● **EXERCISE GOAL**
Look for "agent" in each line of the records, and copy the lines that have it.

● **RECORDS FOR PROCESSING**
+++

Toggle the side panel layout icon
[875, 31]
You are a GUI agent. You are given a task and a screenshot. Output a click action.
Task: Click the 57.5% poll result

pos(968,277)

+++

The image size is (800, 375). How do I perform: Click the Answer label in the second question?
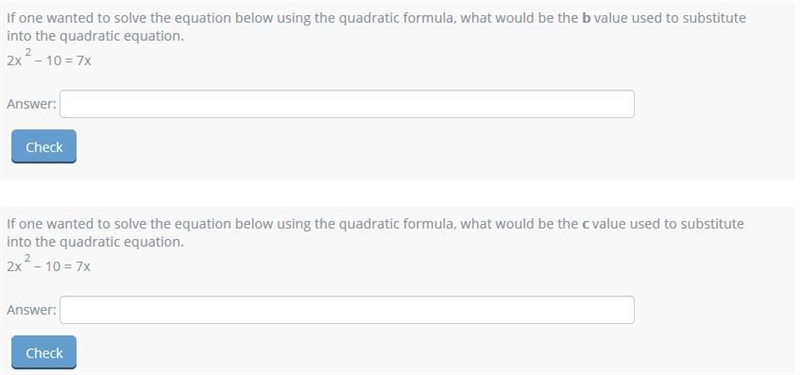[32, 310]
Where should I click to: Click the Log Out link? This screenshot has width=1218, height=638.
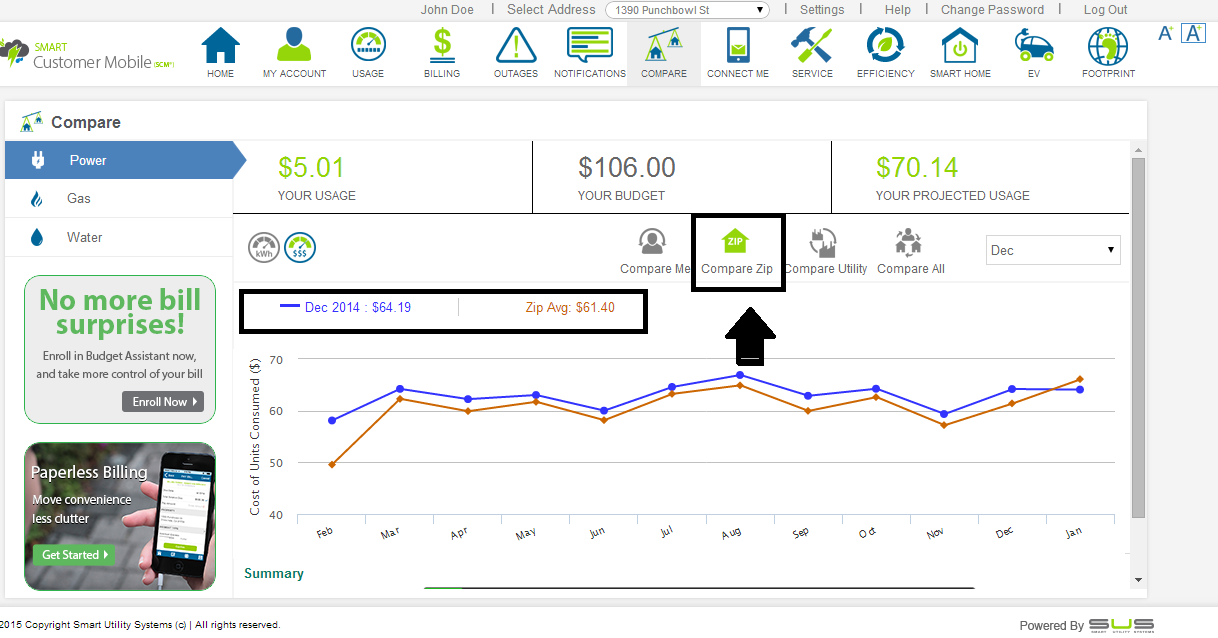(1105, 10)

+++

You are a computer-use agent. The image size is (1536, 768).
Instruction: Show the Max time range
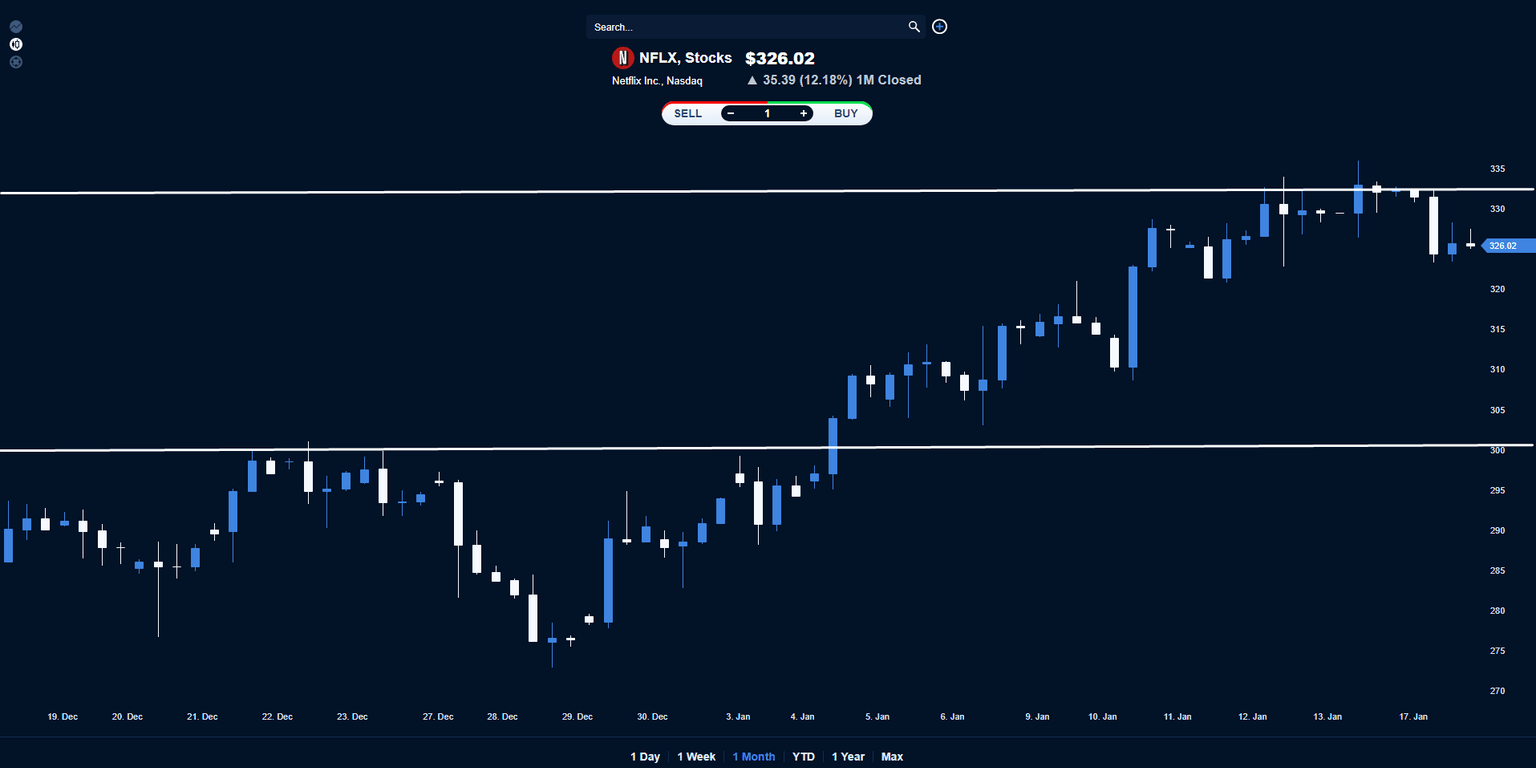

+++

● **RESPONSE BELOW**
You are a GUI agent. You are given a task and a screenshot. Output a click action.
You are a computer-use agent. The image size is (1536, 768).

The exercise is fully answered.